# Snorkel your ATV kit wont work ????



## USEY

Wife tried to be helpful and ordered me a snorkel your atv snorkel kit frOm their website...pulled plastics and got to work...now I'm stuck. My bike is a 2012 and it is their 2012 snorkel kit but I can seem to make the air box snorkel work? I personally would not have ordered a kit from these people just cause I have no idea about them but I had to try since it was her gift to me...please help anyone have experience with these kits or any ideas?????? Ima bout to go crazy over this thing only thing I can think of I'd to take the rack off and pull the rest of the cap off but I do not see that helping but I may be wrong...any info is appreciated y'all....thanks in Advance.


----------



## wmredneck

What part exactly is giving you the hang up? Feel free to post pics. 






Wishing I was home instead of on the road using TapTalk


----------



## USEY

Basically where the air box snork is supposed to 90 up and around the power steering box and power steering bracket the box and ps assembly (wires) are mounted to isn't making it to that point cause the rubber boot on the air box won't allow it to get straight without hitting the power steering bracket..I know it's hard to explain like this and I will post pics as soon as I can prolly tomorrow but man it's frustrating...I just wanna get the thing snork'd I'm tired of changing belts due to water...
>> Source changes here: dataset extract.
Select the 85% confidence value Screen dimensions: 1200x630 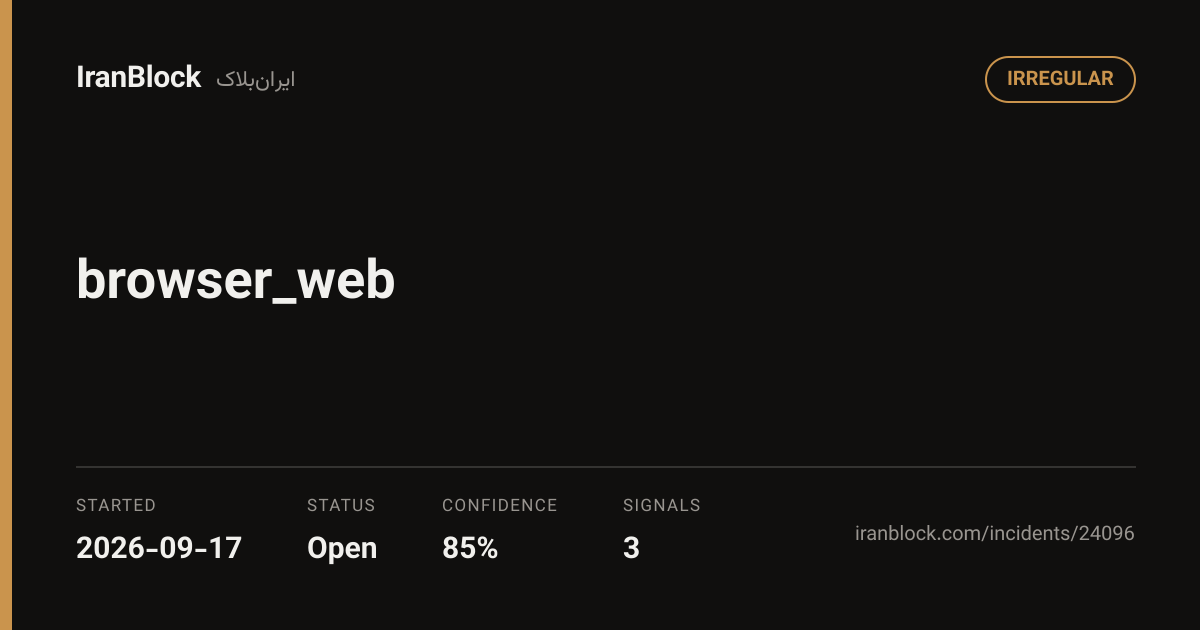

Also was considering sending it back and using flex hose to snork it with hard pipe coming out the plastics...is this something ok to do or is it a bad idea? I'd really like to get it done


----------



## Shrek

My $.02 on the hose idea... If you go that route be sure to get "spa" hose and NOT the accordion (too thin) looking stuff!! I'd hate for u to have to re-do the snork job because a stick poked thru it or it melted.. Hope that helps some. Sorry i cant offer more but i've always built my own and i use spa hose from a pool supply company along with PVC fittings. Good luck with the mod. 


---
I am here: http://tapatalk.com/map.php?bmdntn


----------



## adam6604

i used their snorkel kit for my 2012 brute 650.. i dont have the power steering box and mine was no troubles at all with the air intake snorkel. the other two were a pain. lol


----------



## Polaris425

Tell your wife next time not to waste her (or your) money and just get you a lowes gift card....



I'm out.


----------



## USEY

Lol deff mine not hers


----------



## Polaris425

Then you got shafted twice unfortunately. :-(


----------



## Brute650i

Is it possible that you have the angle wrong on the fittings. Try rotating the angle a few degrees and see if that helps. It hard to try and help without being there but we'll give it a try.


----------



## pacebria

I bought the same kit and it worked good on my 2012 Camo EPS. It was a little tricky getting everything the way I wanted but it worked fine. The airbox snorkel is by far the easiest part of the kit so it could be the wrong parts. The head guy from there emails his cell phone number out in case you have any issues, did you get it.


----------



## Polaris425

For future reference, and anyone looking at this thread, we have free instructions on how to build your own snorkel... You get the exact same thing for about $80-$100 some people have spent even less... The only difference is you cut your own pieces to length.... Save that $$$$$$$$ Dont buy a kit.


----------



## walker

well i bought a snorkle your atv kit .. i had a small fitment issue on my wifes can am .. i called the guy that started the company he was helpful .. he gives you his number in his kit.. i would call him before bashing


----------



## wc4life21

I agree w walker ^^^ i burnt a piece of my kit from my belt exhaust and i asked him if i could get a replacement piece sent, he told me what it was and where to find it at lowes! Hes a decent business owner


----------



## USEY

Not trying to bash guys didnt mean to come off like that...just needing help but with some mimb snorkel help and using the kit mixed with some Loews pieces I believe I got myself a snorkel kit installed


----------



## Polaris425

^^ see that's ridiculous. Both last 2 posts. If you bought a kit you shouldn't have to go get more parts. And for someone to tell you to just go buy a replacement part yourself instead of sending you one...... Just sayin.


----------



## wc4life21

polaris425- I see where your coming from, but I felt like when I contacted him with knowing I was the one that messed up the piece. I wasnt looking for a replacement part from him just an idea of what i could use to make it work again...sorry i didnt explain the whole story...my earlier post is pretty basic


----------